** BEGIN SELECTED PASSAGE **

Kharas () is a Palestinian town in the southern State of Palestine, located twelve kilometers northwest of Hebron, part of the Hebron Governorate. According to the Palestinian Central Bureau of Statistics, the town had a population of 10.210 inhabitants in 2019.  It is situated at the northern mouth of the Wadi ’Arab near the ruins of 'Elah. Nearby towns include Nuba and Beit Ula to the south, Surif to the north and Halhul to the east.  It has a total land area of 6,781 dunams.

History
In the late Ottoman era, in 1838, Edward Robinson noted Kharas S 14° E from Bayt Nattif. It was further noted as a Muslim village, between the mountains and Gaza, but subject to the government of Hebron.

Socin found from an official Ottoman  village list from about 1870 that Charas had 38 houses and a population of 120, though the population count included men, only. Hartmann found that  Charas had 40 houses.

In 1883, the PEF's Survey of Western Palestine described Kharas as "a small village standing high on the side of one  of the lower hills, with olives round it. On the east is a well." C.R. Conder of the PEF thought that the neighboring "thickets" or woodlands of Kharas may have been the "forest of Hereth" described in , and where the fugitive king of Israel, David, hid himself from King Saul.

** END SELECTED PASSAGE **

:: INSTRUCTION 1 ::
According to the passage on Kharas, how far from Hebron is the town, and in which direction?
:: INSTRUCTION 2 ::
Please repeat the passage on Kharas word for word, starting with "Kharas () is" and going on through "government of Hebron.".

** BEGIN PROVIDED INFORMATION **

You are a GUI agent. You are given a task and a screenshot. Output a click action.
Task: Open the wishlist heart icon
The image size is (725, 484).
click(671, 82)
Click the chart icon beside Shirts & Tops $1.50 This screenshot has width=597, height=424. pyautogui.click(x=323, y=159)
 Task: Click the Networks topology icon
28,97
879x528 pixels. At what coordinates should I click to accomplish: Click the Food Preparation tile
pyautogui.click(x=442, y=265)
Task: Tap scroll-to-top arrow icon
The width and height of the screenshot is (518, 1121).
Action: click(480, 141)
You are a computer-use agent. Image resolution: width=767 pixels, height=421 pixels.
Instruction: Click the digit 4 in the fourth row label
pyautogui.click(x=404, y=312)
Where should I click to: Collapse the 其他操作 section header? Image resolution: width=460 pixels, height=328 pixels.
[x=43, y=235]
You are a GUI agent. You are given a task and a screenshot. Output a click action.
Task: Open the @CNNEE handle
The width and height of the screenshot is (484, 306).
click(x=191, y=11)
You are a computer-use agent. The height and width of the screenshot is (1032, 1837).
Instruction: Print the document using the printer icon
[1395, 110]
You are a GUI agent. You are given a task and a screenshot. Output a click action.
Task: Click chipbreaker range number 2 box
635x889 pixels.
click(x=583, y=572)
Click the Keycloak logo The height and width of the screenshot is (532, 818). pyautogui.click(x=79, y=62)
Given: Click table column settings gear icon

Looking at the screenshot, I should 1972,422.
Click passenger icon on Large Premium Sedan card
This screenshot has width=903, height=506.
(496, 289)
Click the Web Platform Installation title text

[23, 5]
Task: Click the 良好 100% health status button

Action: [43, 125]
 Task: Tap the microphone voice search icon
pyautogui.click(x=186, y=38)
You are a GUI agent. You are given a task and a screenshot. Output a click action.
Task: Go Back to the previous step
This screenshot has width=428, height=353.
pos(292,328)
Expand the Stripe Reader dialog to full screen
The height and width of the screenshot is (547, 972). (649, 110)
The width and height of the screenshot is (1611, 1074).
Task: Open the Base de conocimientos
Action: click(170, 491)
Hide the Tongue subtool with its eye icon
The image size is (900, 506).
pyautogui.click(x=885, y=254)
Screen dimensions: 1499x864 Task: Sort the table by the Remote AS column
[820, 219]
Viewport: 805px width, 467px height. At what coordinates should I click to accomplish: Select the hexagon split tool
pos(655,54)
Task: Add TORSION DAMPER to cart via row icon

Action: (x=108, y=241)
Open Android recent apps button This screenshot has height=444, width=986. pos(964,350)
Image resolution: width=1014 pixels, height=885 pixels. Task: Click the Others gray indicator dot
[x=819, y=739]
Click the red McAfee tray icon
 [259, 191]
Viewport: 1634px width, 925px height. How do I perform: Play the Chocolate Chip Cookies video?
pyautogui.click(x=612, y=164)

** END PROVIDED INFORMATION **

:: TASK RESULT 1 ::
Twelve kilometers northwest of Hebron.

:: TASK RESULT 2 ::
Kharas () is a Palestinian town in the southern State of Palestine, located twelve kilometers northwest of Hebron, part of the Hebron Governorate. According to the Palestinian Central Bureau of Statistics, the town had a population of 10.210 inhabitants in 2019.  It is situated at the northern mouth of the Wadi ’Arab near the ruins of 'Elah. Nearby towns include Nuba and Beit Ula to the south, Surif to the north and Halhul to the east.  It has a total land area of 6,781 dunams.

History
In the late Ottoman era, in 1838, Edward Robinson noted Kharas S 14° E from Bayt Nattif. It was further noted as a Muslim village, between the mountains and Gaza, but subject to the government of Hebron.